Task
Continue the blog post about hosting British Christmas while recovering from surgery, picking up right after its final sentence.

Passage for review
Last night I went to a merchandise party at a friend’s house. It was good to get out of my rehab clothes, put on a pair of skinny-ish jeans and visit with my friends. While I was only able to have about an ounce of wine, it was my first glass since before the surgery, and I enjoyed that as well. I finished up the evening with Pellegrino and lime — yes, I was a very good girl! My friend had a lot of funny cocktail napkins, but I just had to take a photo of this one, with proof of my non-drinking in the photo, of course.
Thinking about this napkin made me realize that for the first time in many years, I am going to have what I’ve always dreamed of — a house full of family and friends around my table for Christmas.
And we may need alcohol to get through it all.
When my daughter asked me if we could have British Christmas this year, it was shortly before my surgery and I agreed happily to host the party. British Christmas is a tradition that we have celebrated several years with friends who are originally from England, and some of the group currently live in England. When they come over for the holidays, they bring puddings and sauces and traditional English Christmas specialties. Being the Anglophile that I am, I have reveled in this opportunity to do Christmas English-style. We watch the Queen’s Christmas message on BBC and we open the crackers and wear silly paper crowns for the meal. It’s just heavenly for the little girl who grew up reading every book about English royalty that I could find in the library. My caveat for doing the hosting this year was that the “kids” would have to chip in and do a lot of the work as both my English friend and I (the moms) will be post orthopedic rehab and not at our full hostessing potential.
Do I have it in me to let go and let someone else do Christmas in my house?
It turns out that my daughter’s British boyfriend is quite the chef – I already knew he was a foodie — and has opinions as to what should be served at this meal. And from there comes the rub. There’s the two young men from England who want to cook, and there’s the friend who will choose the wine. There’s the list of side dishes that are traditionally English and not what my family traditions dictate. I already ordered nuts and bridge mix from the church fundraiser, cheesecakes from the marching band fundraiser and there’s the annual gift of a bûche de Noël from another special friend. What is there for me to do?
And that’s the silliest question ever, isn’t it?
My grown-up children are taking charge of the meal and putting most of it on the table. For once, I can be the sage on the side and sit with my knee propped up as needed. They can provide me with a list and we’ll do the shopping. I can plan a drop-dead tablescape and they can put it on the table for me. It’s every mother’s dream to see her children grow up and become adults who can do holidays themselves.

[Collected data]
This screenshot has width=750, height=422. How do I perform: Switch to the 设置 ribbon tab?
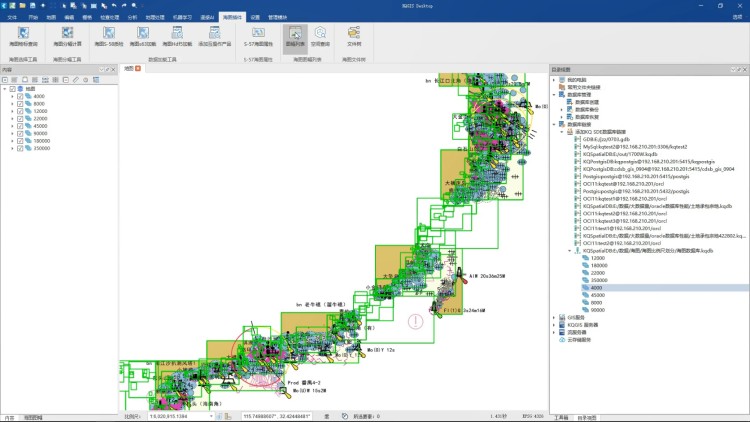pos(255,17)
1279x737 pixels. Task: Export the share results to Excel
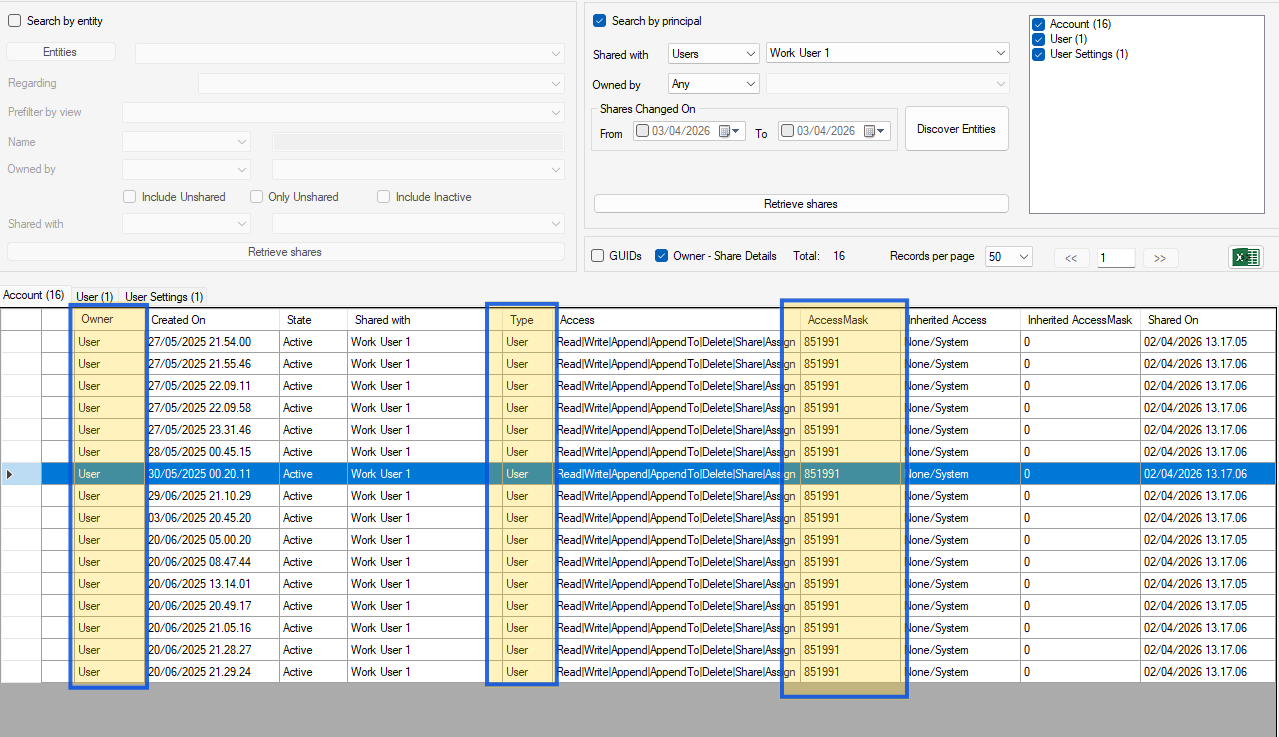tap(1244, 257)
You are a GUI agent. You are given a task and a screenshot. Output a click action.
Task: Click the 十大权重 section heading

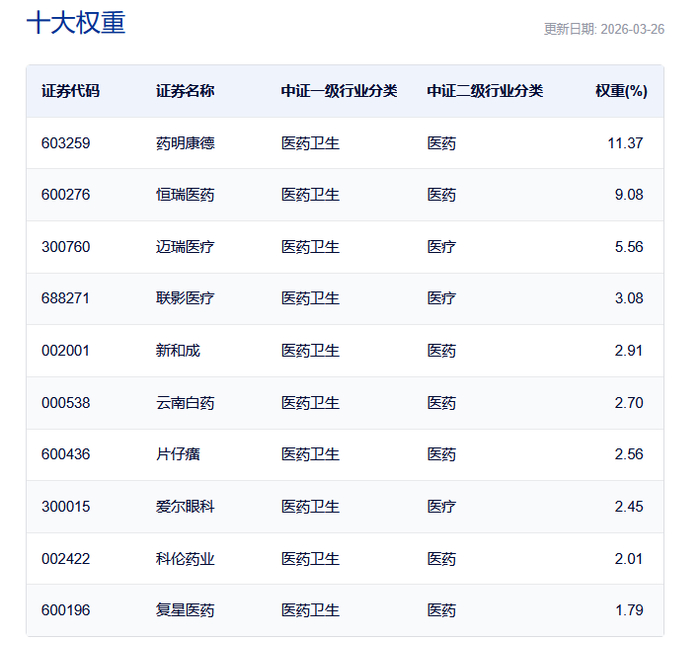tap(76, 24)
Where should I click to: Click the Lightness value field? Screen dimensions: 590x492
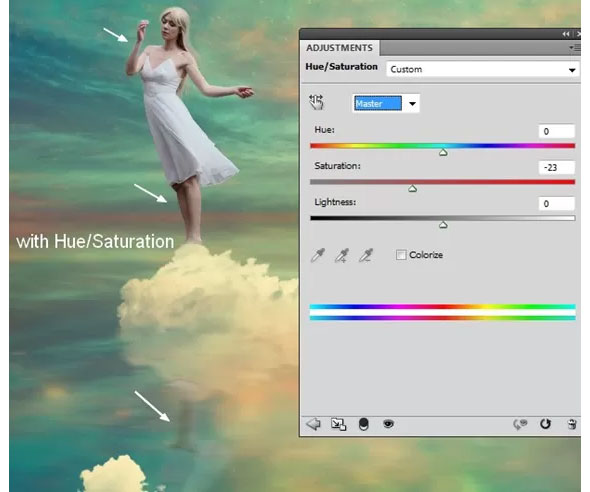[557, 203]
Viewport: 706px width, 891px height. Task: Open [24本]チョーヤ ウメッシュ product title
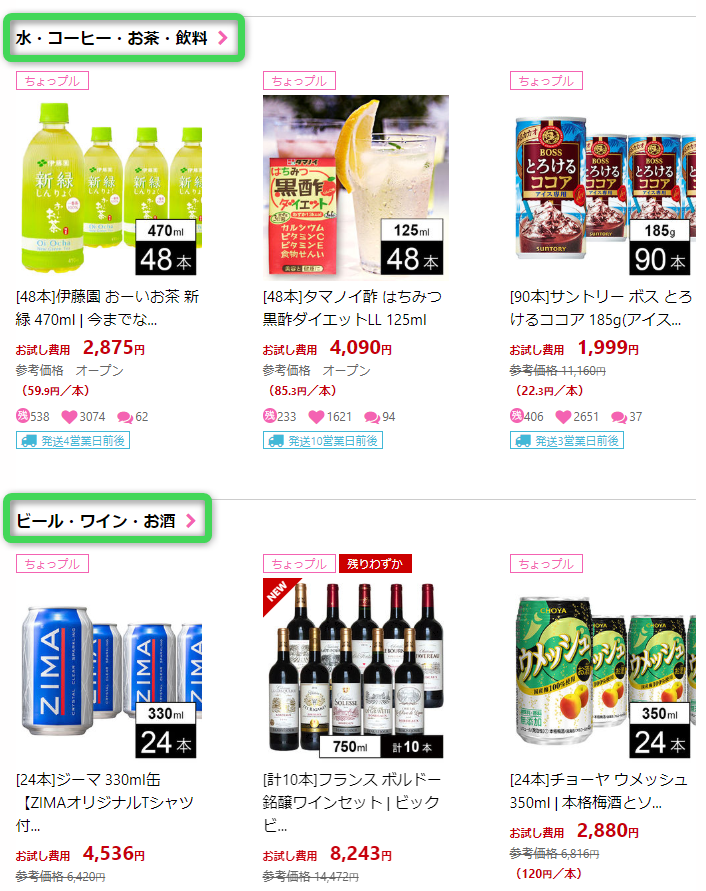click(599, 791)
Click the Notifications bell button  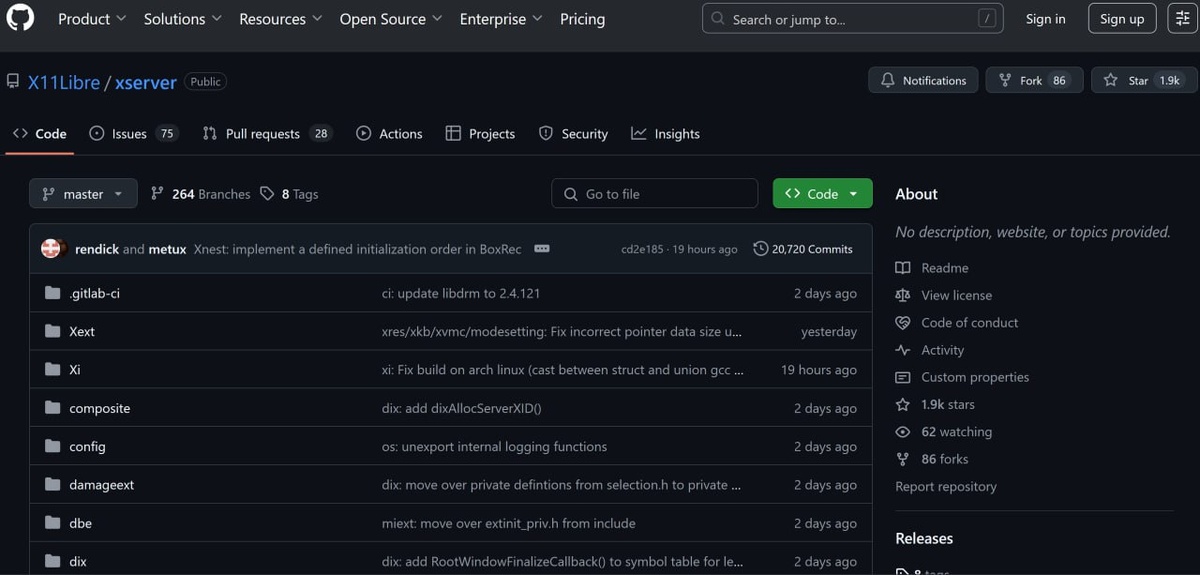923,81
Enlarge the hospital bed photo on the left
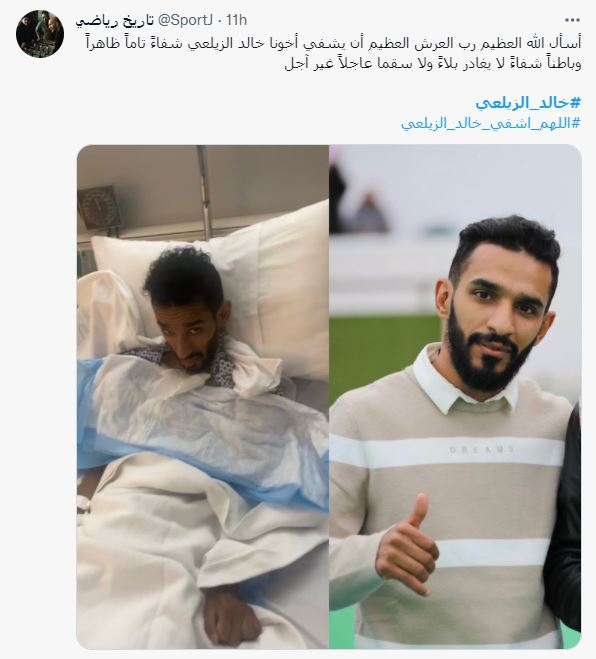This screenshot has width=596, height=659. click(x=203, y=397)
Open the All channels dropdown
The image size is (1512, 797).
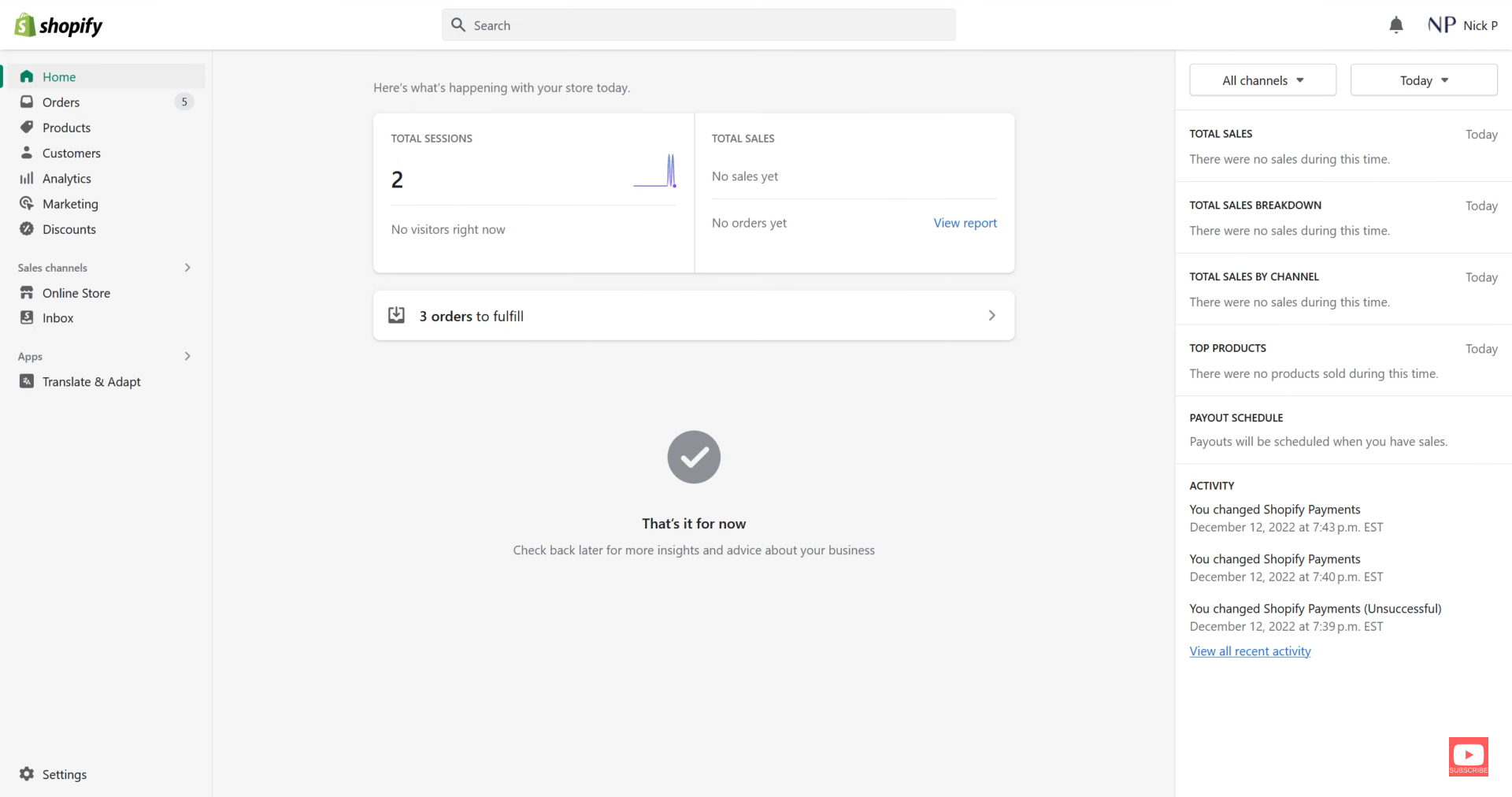1263,80
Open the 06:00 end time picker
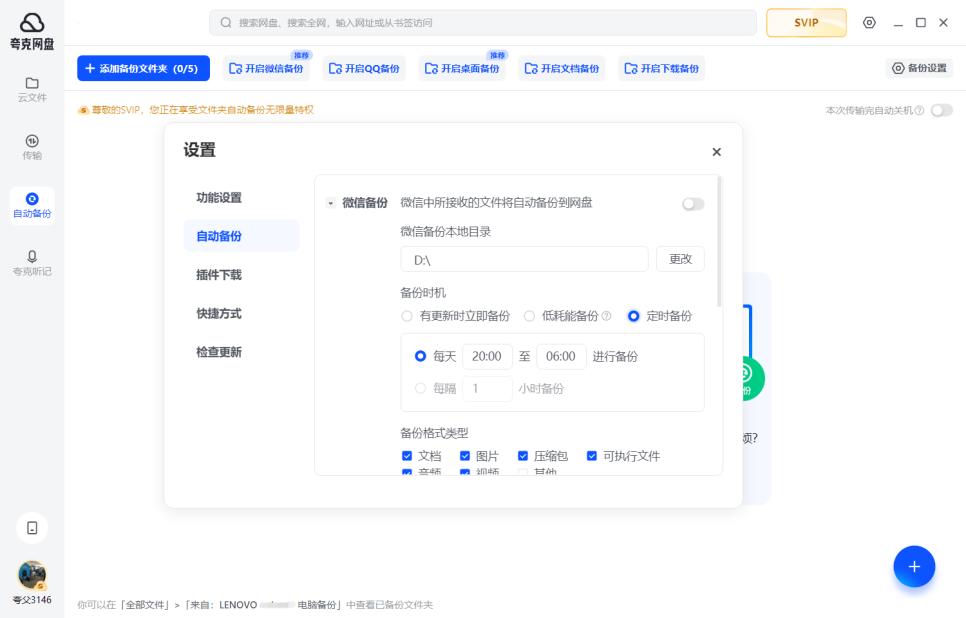The image size is (966, 618). pos(561,357)
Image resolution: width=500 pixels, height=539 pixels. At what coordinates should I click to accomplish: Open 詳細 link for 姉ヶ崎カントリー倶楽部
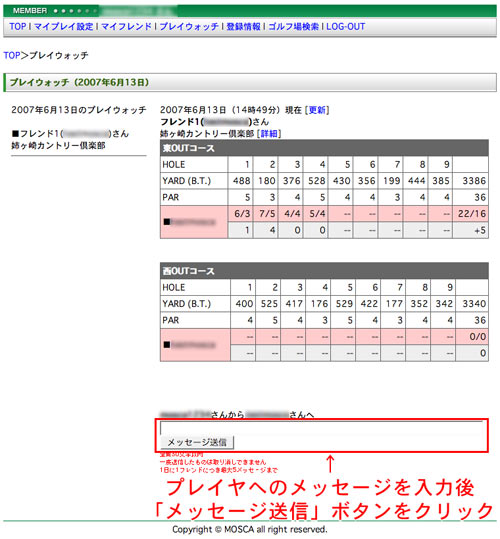[x=269, y=133]
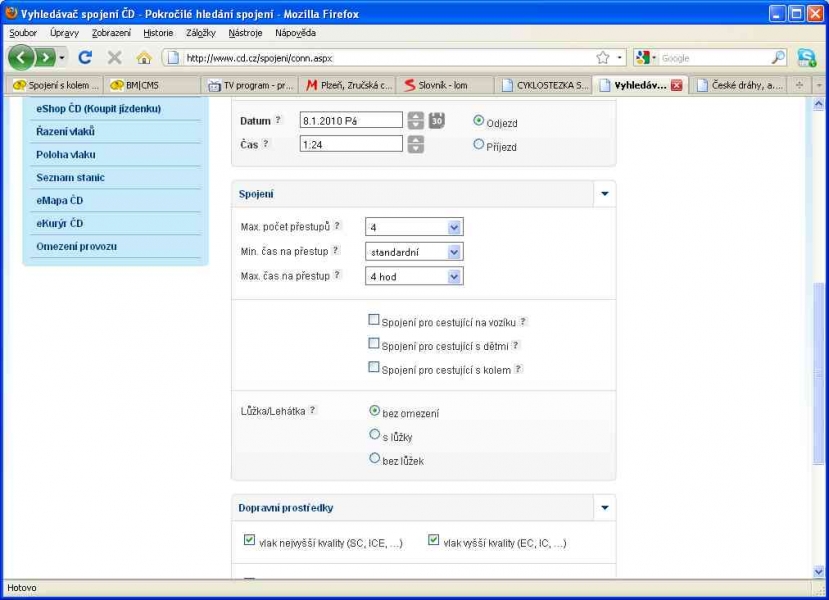
Task: Open the Seznam stanic sidebar link
Action: (x=70, y=177)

Written answer
My son and his new bride will arrive the day AFTER Christmas, and of course, we will do it all again with a small open house to welcome them back to Chicago. I will need help with that as well. Another fun meal, and another chance to create a new tablescape. I can’t wait.
But I’m still a little wistful. I remember when my mom stopped having Thanksmas (our family’s Thanksgiving and Christmas rolled into one holiday), and we started having the party at my brother’s house. My mom seemed very old and fragile, but I doubt that she was even as old as I am now. I feel as though I’ve never had the chance to celebrate Christmas in my house as we have often traveled out west or to Ohio to have Christmas with family. My table here in Chicago has seen very few Christmas feasts — metaphorically, of course, as my table is brand new.
I’m finally having Christmas at our house but I won’t be in control.
That’s even sillier than the last statement. Control is an illusion. Is one ever “in control” of anything?
So here’s my plan for the next four weeks. I’m going to decorate the heck out of this house, with the help of Music Man who seems to be eager to participate this year. I’m going to do a little redecorating and freshening up in the guest rooms — sleeping in one’s guest room post-surgery is a good way to find out the the ceiling fan hums way too loudly. Sorry about that, all the friends and family who’ve slept there before. I’m going to make lists and lists and lists, and encourage people to choose jobs from those lists.
I’m going to step back and let them do it. I promise, here in front of the world and everyone, that I WILL NOT let Christmas cook my goose this year.
I can do it. With grace and patience. Because I love them.